Antioxidants
Antioxidants are substances used by the body to protect from damage caused by oxidation. Oxidation is a process in our tissues that is brought on by free radicals. These harmful free radicals are formed from cigarette smoke, radiation and pollution. They can also form naturally from normal metabolism.
Researchers have shown an association between higher intakes of certain anti-oxidants and lower incidence of some diseases such as certain cancers and heart disease. The most well known antioxidants are vitamins and are found naturally in foods. They are beta-carotene, vitamin E and vitamin C.
Nutritionists agree that it is best to source all of these antioxidants from foods rather than from tablets because there are many other antioxidant like compounds and other beneficial substances (phyto-chemicals) available in foods such as fruit and vegetables. It is also possible to consume harmful amounts of some antioxidants when taking supplements.
Beta-carotene
Bta-carotene is found in plant foods especially fruit and vegetables.

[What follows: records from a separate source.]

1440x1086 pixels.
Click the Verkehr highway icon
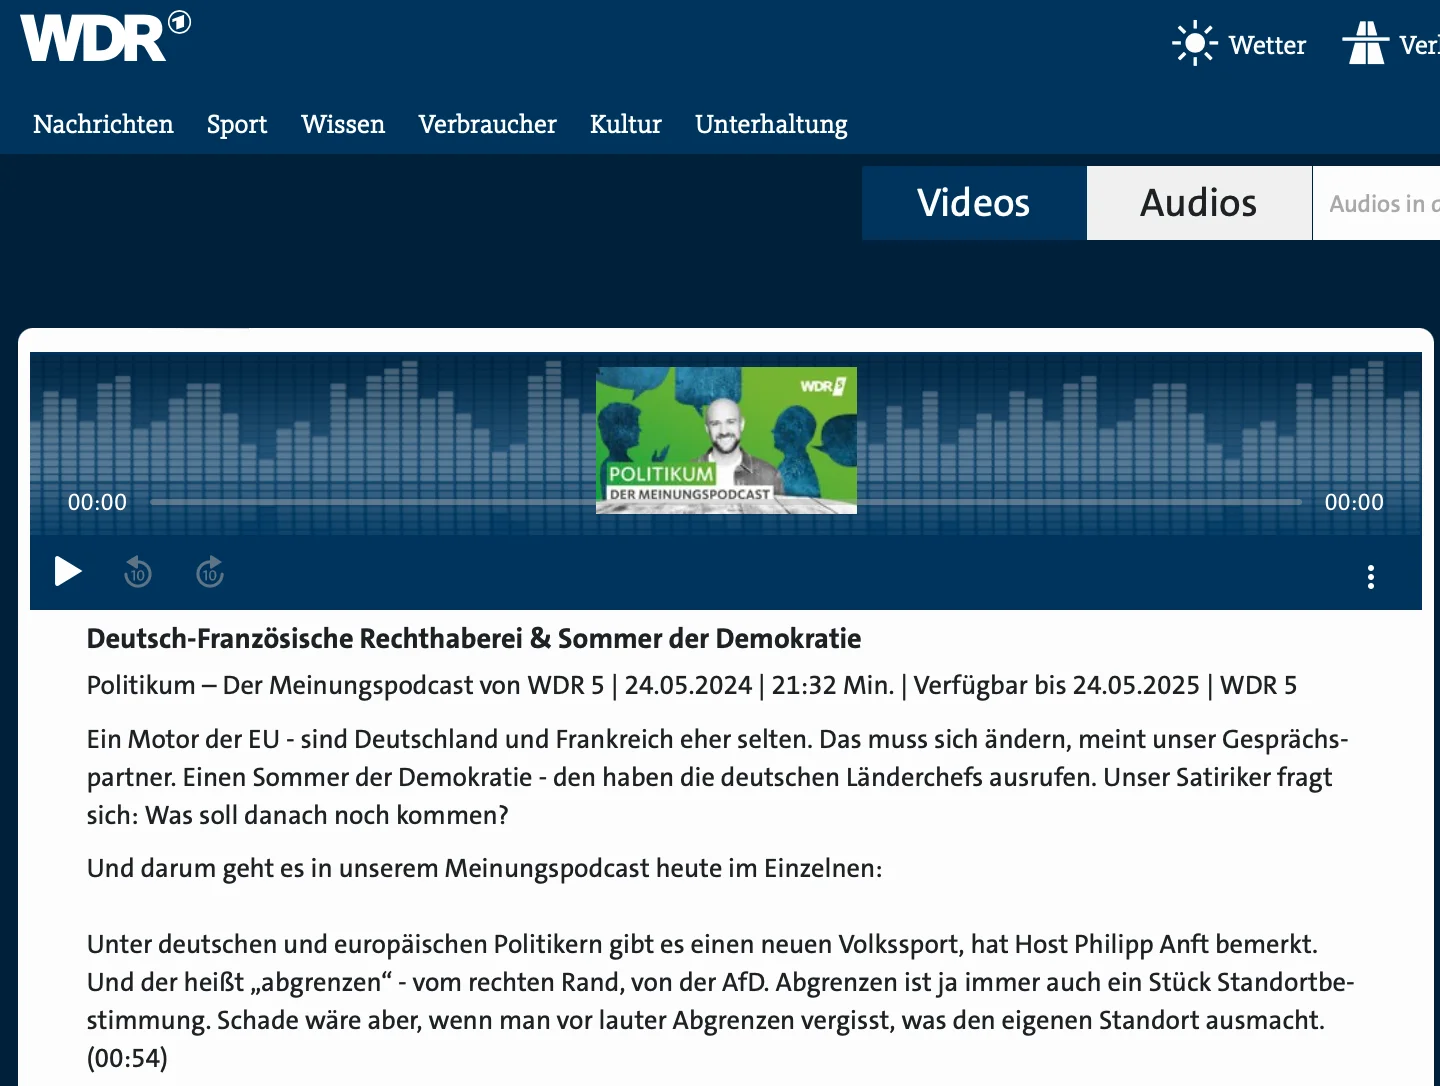[1365, 45]
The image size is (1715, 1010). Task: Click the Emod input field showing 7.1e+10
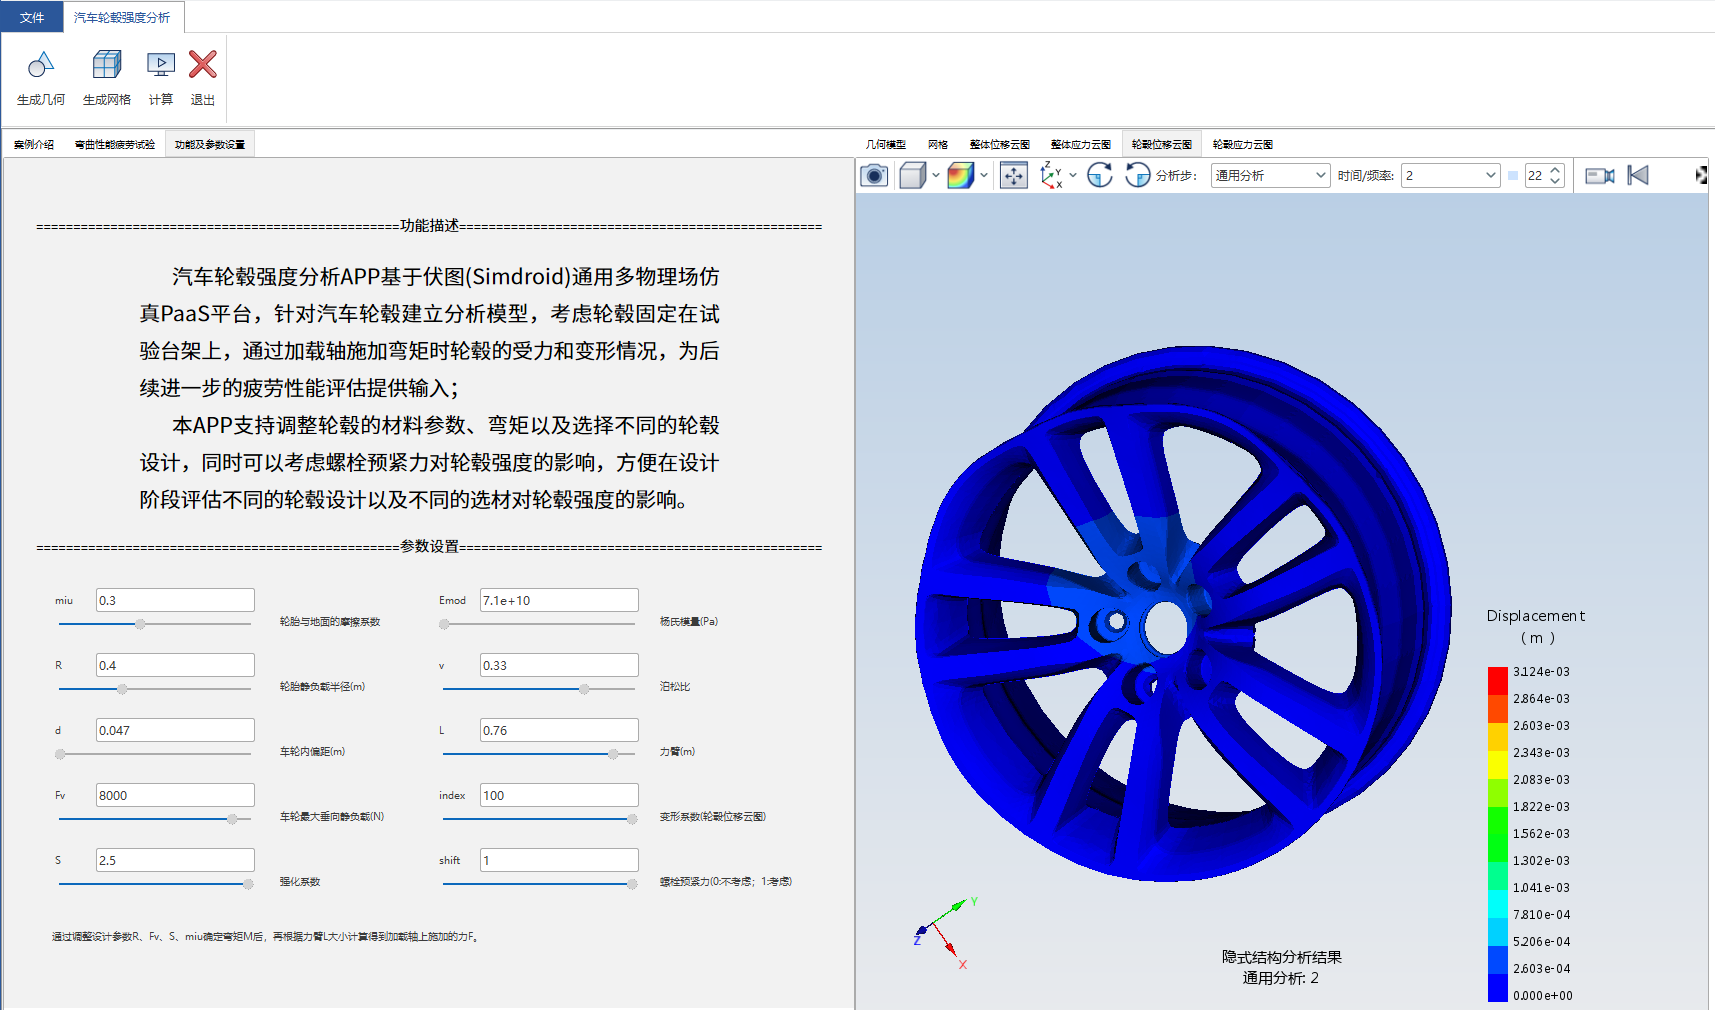559,600
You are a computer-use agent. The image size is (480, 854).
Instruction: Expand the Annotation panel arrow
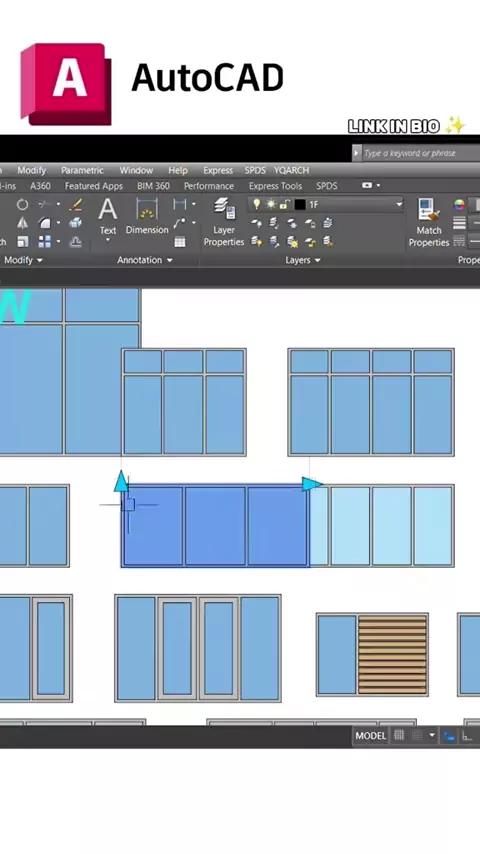click(169, 260)
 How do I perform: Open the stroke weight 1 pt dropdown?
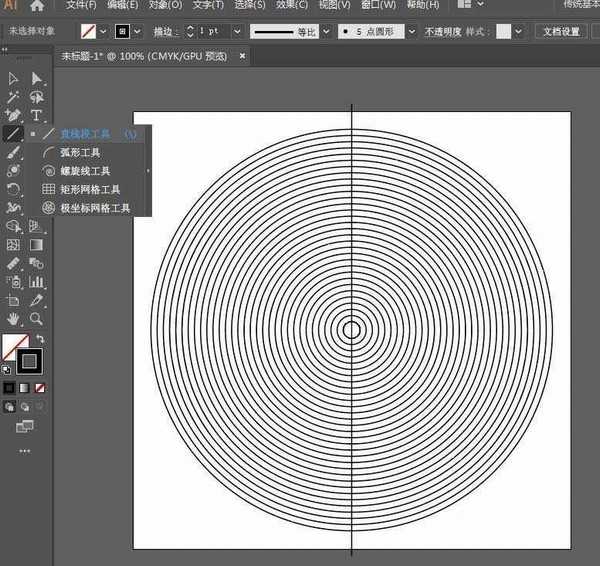237,32
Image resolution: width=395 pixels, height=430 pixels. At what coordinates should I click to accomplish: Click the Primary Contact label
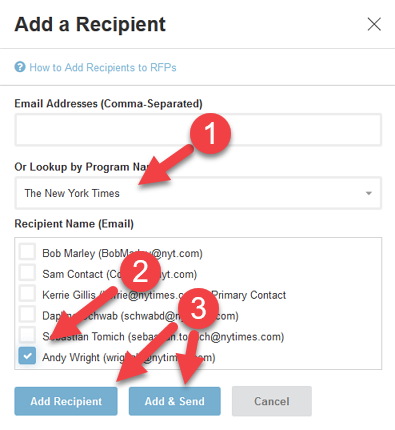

It and some other related compounds are responsible for the orange/yellow colours of many fruit and vegetables. Studies have shown that carotene rich foods have a protective effect against cancers such as lung, bladder and skin cancer. Best sources of beta-carotene are vegetables and fruits especially the orange, yellow and leafy dark green coloured ones.
Vitamin E
Vitamin E is found in nuts, eggs, fish, vegetable oils, wheat germ, margarines, and whole grains. It works to protect polyunsaturated fats found in cell membranes, and vitamin A from oxidation. Most
recent data on vitamin E intake in New Zealand indicates that we get enough vitamin E from our diets.
Vitamin C
Along with its other roles in the body, vitamin C seems to protect against many forms of cancer. The primary route for this is by regenerating vitamin E. Vitamin C is found only in plant foods and is richest in fresh fruit and vegetables, for example citrus fruit, berry fruit, capsicum, broccoli, spinach and cabbage. To preserve vitamin C, cook vegetables until just tender as over-cooking will destroy this vitamin.
Eat a variety of different coloured fruit and vegetables to boost your antioxidant intake.